Problem description: Select every line of the data below that contains the word "what", matching its case exactly.

Records supplied:

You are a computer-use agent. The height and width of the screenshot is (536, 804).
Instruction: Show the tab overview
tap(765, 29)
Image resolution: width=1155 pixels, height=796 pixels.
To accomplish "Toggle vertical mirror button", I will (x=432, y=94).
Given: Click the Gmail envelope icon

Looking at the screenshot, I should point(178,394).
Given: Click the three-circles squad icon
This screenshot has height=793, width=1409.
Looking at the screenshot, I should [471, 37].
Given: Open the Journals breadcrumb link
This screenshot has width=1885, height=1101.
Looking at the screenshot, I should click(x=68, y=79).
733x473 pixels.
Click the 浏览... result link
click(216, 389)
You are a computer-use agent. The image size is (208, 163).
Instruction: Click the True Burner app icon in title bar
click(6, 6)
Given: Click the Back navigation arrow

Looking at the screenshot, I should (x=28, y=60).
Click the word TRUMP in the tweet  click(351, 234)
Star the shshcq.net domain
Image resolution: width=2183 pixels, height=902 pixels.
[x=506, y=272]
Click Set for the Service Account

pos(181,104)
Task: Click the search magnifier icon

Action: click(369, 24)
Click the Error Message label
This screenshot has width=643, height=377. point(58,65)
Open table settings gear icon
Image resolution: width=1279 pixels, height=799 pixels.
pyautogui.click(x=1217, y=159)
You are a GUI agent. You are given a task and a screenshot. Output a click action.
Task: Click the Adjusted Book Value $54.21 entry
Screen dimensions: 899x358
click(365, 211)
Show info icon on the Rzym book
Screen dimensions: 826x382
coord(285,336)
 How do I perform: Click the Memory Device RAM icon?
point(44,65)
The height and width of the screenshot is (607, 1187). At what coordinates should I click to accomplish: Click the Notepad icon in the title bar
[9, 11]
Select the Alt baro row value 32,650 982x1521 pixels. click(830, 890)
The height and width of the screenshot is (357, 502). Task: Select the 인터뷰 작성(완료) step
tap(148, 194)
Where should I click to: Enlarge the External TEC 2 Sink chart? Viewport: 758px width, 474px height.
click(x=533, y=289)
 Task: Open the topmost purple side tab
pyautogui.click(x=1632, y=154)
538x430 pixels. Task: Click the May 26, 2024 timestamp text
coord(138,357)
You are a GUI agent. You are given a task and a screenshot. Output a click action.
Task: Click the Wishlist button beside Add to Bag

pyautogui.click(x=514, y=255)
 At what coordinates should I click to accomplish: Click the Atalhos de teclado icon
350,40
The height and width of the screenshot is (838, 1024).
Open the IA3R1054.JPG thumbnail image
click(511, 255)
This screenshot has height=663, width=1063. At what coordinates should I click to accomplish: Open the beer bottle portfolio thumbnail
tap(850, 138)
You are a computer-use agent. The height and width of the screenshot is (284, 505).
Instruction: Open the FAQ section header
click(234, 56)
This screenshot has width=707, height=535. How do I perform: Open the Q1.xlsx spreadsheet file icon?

Task result:
The height and width of the screenshot is (607, 1187). At what coordinates should I click to accomplish: Click the Notepad icon in the title bar
 At what coordinates should I click to accomplish: Click the Atalhos de teclado icon
This screenshot has height=663, width=1063. At what coordinates should I click to accomplish: Open the beer bottle portfolio thumbnail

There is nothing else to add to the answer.